------ GEGEVEN TEKST
In de vrijwaringzaak
3.6
De vordering wordt afgewezen. Het binnentreden door de politie van de woning van [gedaagde in hoodzaak, eiser in vrijwaring] was rechtmatig. Er was immers een verdenking, dus een redelijk vermoeden van schuld, van overtreding van de WWM, gebaseerd op een melding van I-pol. In hoeverre een dergelijke melding serieus moet worden genomen, is niet aan de kantonrechter ter beoordeling maar aan de politie die de melding ontvangt. Niet is gebleken dat de politie daarbij onjuiste keuzen heeft gemaakt. Dat het vermoeden gegrond was, blijkt overigens uit de veroordeling van [gedaagde in hoodzaak, eiser in vrijwaring] door de politierechter wegens (onder andere) overtreding van artikelen 13 lid 1 en 26 lid 1 WWM.
------------
------ GEGEVENSOVERZICHT
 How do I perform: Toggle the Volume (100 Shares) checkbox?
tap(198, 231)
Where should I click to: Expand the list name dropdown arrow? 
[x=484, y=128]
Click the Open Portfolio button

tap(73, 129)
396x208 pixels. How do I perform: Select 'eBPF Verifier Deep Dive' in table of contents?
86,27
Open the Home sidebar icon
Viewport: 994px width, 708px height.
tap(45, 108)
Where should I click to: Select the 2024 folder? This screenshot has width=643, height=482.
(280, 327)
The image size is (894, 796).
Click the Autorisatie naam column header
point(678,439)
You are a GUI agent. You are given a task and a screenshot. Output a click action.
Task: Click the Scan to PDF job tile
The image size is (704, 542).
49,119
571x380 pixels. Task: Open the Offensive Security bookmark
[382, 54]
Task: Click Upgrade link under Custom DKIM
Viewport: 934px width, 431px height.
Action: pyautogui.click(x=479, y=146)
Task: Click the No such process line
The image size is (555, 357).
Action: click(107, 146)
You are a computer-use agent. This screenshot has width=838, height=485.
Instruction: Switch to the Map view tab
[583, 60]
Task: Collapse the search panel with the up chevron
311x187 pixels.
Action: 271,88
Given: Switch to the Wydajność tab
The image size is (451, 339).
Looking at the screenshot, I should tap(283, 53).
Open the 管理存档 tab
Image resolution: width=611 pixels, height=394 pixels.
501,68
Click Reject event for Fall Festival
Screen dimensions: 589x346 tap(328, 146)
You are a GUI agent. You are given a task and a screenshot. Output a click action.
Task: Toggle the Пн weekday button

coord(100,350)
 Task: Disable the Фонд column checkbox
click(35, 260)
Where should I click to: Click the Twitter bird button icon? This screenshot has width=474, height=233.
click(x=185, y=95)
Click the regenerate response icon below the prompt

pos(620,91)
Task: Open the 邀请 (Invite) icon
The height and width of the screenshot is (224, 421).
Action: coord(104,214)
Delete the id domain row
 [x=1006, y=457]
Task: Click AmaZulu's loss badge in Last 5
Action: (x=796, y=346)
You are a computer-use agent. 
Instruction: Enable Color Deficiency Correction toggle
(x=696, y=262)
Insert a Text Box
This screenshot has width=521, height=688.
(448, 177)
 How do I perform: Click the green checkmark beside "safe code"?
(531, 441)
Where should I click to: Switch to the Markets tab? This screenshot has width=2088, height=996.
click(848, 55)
------------
**OPDRACHT**
Zet de overwegingen van de kantonrechter in de vrijwaringszaak voort, aansluitend op de laatste zin van de gegeven tekst.

**ANTWOORD**
3.7
De wijze waarop de politie van zijn bevoegdheid gebruik heeft gemaakt, leidt evenmin tot het oordeel dat onrechtmatig is gehandeld. Bij een verdenking van verboden wapenbezit is de aanname vooraf dat zich bij aanhouding van de verdachte levensbedreigende omstandigheden kunnen voordoen gerechtvaardigd, en volgens de Circulaire mag dan het arrestatieteam worden ingezet. Welke middelen dat team inzet en of de ingezette middelen in het specifieke geval van [gedaagde in hoodzaak, eiser in vrijwaring] volledig pasten bij het te verwachten gevaar, is niet aan de kantonrechter om achteraf te beoordelen.
3.8
De vordering wordt afgewezen. [gedaagde in hoodzaak, eiser in vrijwaring] wordt, als de in het ongelijk gestelde partij, veroordeeld in de proceskosten van de Staat, welke worden begroot op € 350 aan salaris
gemachtigde.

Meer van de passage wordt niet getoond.